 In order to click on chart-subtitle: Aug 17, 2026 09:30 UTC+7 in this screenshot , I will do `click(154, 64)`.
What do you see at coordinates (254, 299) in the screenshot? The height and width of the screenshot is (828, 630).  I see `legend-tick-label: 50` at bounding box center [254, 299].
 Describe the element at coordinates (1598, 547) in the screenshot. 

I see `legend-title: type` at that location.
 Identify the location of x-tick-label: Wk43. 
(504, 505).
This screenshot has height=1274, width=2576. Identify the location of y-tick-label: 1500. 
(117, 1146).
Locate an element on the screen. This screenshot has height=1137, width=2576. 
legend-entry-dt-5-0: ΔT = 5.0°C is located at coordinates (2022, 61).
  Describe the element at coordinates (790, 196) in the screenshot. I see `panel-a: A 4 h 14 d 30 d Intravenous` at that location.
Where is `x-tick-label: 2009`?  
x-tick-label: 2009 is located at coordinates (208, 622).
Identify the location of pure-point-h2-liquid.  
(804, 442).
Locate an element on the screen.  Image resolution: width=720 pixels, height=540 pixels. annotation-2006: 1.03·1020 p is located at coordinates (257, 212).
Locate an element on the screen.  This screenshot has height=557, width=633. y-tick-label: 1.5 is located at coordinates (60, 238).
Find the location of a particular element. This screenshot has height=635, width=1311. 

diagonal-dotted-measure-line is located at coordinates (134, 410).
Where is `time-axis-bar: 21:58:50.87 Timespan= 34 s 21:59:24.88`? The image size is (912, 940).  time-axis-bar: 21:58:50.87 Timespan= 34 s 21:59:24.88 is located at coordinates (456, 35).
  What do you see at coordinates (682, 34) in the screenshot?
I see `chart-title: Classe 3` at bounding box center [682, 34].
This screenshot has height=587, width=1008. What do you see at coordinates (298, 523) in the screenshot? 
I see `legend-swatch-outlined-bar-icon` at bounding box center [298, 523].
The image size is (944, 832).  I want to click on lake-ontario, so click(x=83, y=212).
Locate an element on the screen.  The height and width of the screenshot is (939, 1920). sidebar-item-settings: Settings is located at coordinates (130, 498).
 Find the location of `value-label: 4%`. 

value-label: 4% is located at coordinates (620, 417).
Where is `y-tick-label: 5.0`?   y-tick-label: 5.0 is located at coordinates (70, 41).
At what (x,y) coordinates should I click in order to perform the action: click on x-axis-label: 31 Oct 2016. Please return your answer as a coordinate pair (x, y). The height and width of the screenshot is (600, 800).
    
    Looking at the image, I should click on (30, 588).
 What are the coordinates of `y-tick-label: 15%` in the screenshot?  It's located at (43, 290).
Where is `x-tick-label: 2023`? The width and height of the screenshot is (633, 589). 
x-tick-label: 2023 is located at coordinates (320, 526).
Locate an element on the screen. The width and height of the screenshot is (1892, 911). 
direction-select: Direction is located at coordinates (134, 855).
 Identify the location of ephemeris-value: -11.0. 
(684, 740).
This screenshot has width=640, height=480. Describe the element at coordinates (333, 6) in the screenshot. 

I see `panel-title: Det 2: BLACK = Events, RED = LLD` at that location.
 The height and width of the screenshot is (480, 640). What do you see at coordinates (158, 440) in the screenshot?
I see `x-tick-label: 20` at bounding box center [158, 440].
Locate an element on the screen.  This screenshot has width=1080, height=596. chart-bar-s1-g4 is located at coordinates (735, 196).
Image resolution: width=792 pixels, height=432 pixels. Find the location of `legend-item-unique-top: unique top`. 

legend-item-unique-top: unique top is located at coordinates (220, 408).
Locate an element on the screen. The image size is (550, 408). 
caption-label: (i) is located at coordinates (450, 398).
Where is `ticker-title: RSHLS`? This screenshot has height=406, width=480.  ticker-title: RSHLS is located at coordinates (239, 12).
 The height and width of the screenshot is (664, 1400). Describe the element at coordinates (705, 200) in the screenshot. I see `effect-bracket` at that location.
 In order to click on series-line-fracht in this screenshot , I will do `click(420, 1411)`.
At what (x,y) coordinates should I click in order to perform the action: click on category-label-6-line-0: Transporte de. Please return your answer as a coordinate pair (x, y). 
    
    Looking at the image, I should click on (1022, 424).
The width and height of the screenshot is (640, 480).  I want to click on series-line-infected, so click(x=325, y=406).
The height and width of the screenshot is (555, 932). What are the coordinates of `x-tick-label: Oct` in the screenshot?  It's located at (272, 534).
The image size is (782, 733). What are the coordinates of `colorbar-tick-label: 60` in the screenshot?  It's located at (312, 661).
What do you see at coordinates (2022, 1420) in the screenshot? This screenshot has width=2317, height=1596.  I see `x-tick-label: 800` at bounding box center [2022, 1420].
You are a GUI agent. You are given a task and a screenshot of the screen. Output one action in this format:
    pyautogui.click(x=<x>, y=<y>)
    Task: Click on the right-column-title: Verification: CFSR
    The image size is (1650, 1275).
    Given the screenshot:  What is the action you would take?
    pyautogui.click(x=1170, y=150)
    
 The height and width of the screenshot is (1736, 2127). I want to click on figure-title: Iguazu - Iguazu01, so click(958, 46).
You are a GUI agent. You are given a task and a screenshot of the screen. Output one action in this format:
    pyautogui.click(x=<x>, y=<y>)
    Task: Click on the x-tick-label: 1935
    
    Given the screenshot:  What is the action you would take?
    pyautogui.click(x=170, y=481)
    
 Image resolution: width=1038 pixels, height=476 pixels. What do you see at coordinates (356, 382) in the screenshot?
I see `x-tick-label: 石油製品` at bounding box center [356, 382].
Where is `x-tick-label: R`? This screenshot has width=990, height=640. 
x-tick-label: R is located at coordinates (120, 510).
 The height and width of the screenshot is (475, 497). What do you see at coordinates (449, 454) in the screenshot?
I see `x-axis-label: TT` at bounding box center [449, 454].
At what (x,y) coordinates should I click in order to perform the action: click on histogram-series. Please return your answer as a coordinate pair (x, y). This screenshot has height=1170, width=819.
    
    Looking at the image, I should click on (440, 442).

:::

- [Work item]
Could you turn all the entries above into a numbered list, one line per item, with the blank lines removed?

- [Answer area]
1.  In order to click on chart-subtitle: Aug 17, 2026 09:30 UTC+7 in this screenshot , I will do `click(154, 64)`.
2. What do you see at coordinates (254, 299) in the screenshot? The height and width of the screenshot is (828, 630).  I see `legend-tick-label: 50` at bounding box center [254, 299].
3.  Describe the element at coordinates (1598, 547) in the screenshot. 
4. I see `legend-title: type` at that location.
5.  Identify the location of x-tick-label: Wk43. 
6. (504, 505).
7. This screenshot has height=1274, width=2576. Identify the location of y-tick-label: 1500. 
8. (117, 1146).
9. Locate an element on the screen. This screenshot has height=1137, width=2576. 
10. legend-entry-dt-5-0: ΔT = 5.0°C is located at coordinates (2022, 61).
11.   Describe the element at coordinates (790, 196) in the screenshot. I see `panel-a: A 4 h 14 d 30 d Intravenous` at that location.
12. Where is `x-tick-label: 2009`?  
13. x-tick-label: 2009 is located at coordinates (208, 622).
14. Identify the location of pure-point-h2-liquid.  
15. (804, 442).
16. Locate an element on the screen.  Image resolution: width=720 pixels, height=540 pixels. annotation-2006: 1.03·1020 p is located at coordinates (257, 212).
17. Locate an element on the screen.  This screenshot has height=557, width=633. y-tick-label: 1.5 is located at coordinates (60, 238).
18. Find the location of a particular element. This screenshot has height=635, width=1311. 
19. diagonal-dotted-measure-line is located at coordinates (134, 410).
20. Where is `time-axis-bar: 21:58:50.87 Timespan= 34 s 21:59:24.88`? The image size is (912, 940).  time-axis-bar: 21:58:50.87 Timespan= 34 s 21:59:24.88 is located at coordinates (456, 35).
21.   What do you see at coordinates (682, 34) in the screenshot?
22. I see `chart-title: Classe 3` at bounding box center [682, 34].
23. This screenshot has height=587, width=1008. What do you see at coordinates (298, 523) in the screenshot? 
24. I see `legend-swatch-outlined-bar-icon` at bounding box center [298, 523].
25. The image size is (944, 832).  I want to click on lake-ontario, so click(x=83, y=212).
26. Locate an element on the screen.  The height and width of the screenshot is (939, 1920). sidebar-item-settings: Settings is located at coordinates (130, 498).
27.  Find the location of `value-label: 4%`. 
28. value-label: 4% is located at coordinates (620, 417).
29. Where is `y-tick-label: 5.0`?   y-tick-label: 5.0 is located at coordinates (70, 41).
30. At what (x,y) coordinates should I click in order to perform the action: click on x-axis-label: 31 Oct 2016. Please return your answer as a coordinate pair (x, y). The height and width of the screenshot is (600, 800).
31.     Looking at the image, I should click on (30, 588).
32.  What are the coordinates of `y-tick-label: 15%` in the screenshot?  It's located at (43, 290).
33. Where is `x-tick-label: 2023`? The width and height of the screenshot is (633, 589). 
34. x-tick-label: 2023 is located at coordinates (320, 526).
35. Locate an element on the screen. The width and height of the screenshot is (1892, 911). 
36. direction-select: Direction is located at coordinates (134, 855).
37.  Identify the location of ephemeris-value: -11.0. 
38. (684, 740).
39. This screenshot has width=640, height=480. Describe the element at coordinates (333, 6) in the screenshot. 
40. I see `panel-title: Det 2: BLACK = Events, RED = LLD` at that location.
41.  The height and width of the screenshot is (480, 640). What do you see at coordinates (158, 440) in the screenshot?
42. I see `x-tick-label: 20` at bounding box center [158, 440].
43. Locate an element on the screen.  This screenshot has width=1080, height=596. chart-bar-s1-g4 is located at coordinates (735, 196).
44. Image resolution: width=792 pixels, height=432 pixels. Find the location of `legend-item-unique-top: unique top`. 
45. legend-item-unique-top: unique top is located at coordinates (220, 408).
46. Locate an element on the screen. The image size is (550, 408). 
47. caption-label: (i) is located at coordinates (450, 398).
48. Where is `ticker-title: RSHLS`? This screenshot has height=406, width=480.  ticker-title: RSHLS is located at coordinates (239, 12).
49.  The height and width of the screenshot is (664, 1400). Describe the element at coordinates (705, 200) in the screenshot. I see `effect-bracket` at that location.
50.  In order to click on series-line-fracht in this screenshot , I will do `click(420, 1411)`.
51. At what (x,y) coordinates should I click in order to perform the action: click on category-label-6-line-0: Transporte de. Please return your answer as a coordinate pair (x, y). 
52.     Looking at the image, I should click on (1022, 424).
53. The width and height of the screenshot is (640, 480).  I want to click on series-line-infected, so click(x=325, y=406).
54. The height and width of the screenshot is (555, 932). What are the coordinates of `x-tick-label: Oct` in the screenshot?  It's located at (272, 534).
55. The image size is (782, 733). What are the coordinates of `colorbar-tick-label: 60` in the screenshot?  It's located at (312, 661).
56. What do you see at coordinates (2022, 1420) in the screenshot? This screenshot has width=2317, height=1596.  I see `x-tick-label: 800` at bounding box center [2022, 1420].
57. You are a GUI agent. You are given a task and a screenshot of the screen. Output one action in this format:
58.     pyautogui.click(x=<x>, y=<y>)
59.     Task: Click on the right-column-title: Verification: CFSR
60.     The image size is (1650, 1275).
61.     Given the screenshot:  What is the action you would take?
62.     pyautogui.click(x=1170, y=150)
63.  The height and width of the screenshot is (1736, 2127). I want to click on figure-title: Iguazu - Iguazu01, so click(958, 46).
64. You are a GUI agent. You are given a task and a screenshot of the screen. Output one action in this format:
65.     pyautogui.click(x=<x>, y=<y>)
66.     Task: Click on the x-tick-label: 1935
67.     Given the screenshot:  What is the action you would take?
68.     pyautogui.click(x=170, y=481)
69.  Image resolution: width=1038 pixels, height=476 pixels. What do you see at coordinates (356, 382) in the screenshot?
70. I see `x-tick-label: 石油製品` at bounding box center [356, 382].
71. Where is `x-tick-label: R`? This screenshot has width=990, height=640. 
72. x-tick-label: R is located at coordinates (120, 510).
73.  The height and width of the screenshot is (475, 497). What do you see at coordinates (449, 454) in the screenshot?
74. I see `x-axis-label: TT` at bounding box center [449, 454].
75. At what (x,y) coordinates should I click in order to perform the action: click on histogram-series. Please return your answer as a coordinate pair (x, y). This screenshot has height=1170, width=819.
76.     Looking at the image, I should click on (440, 442).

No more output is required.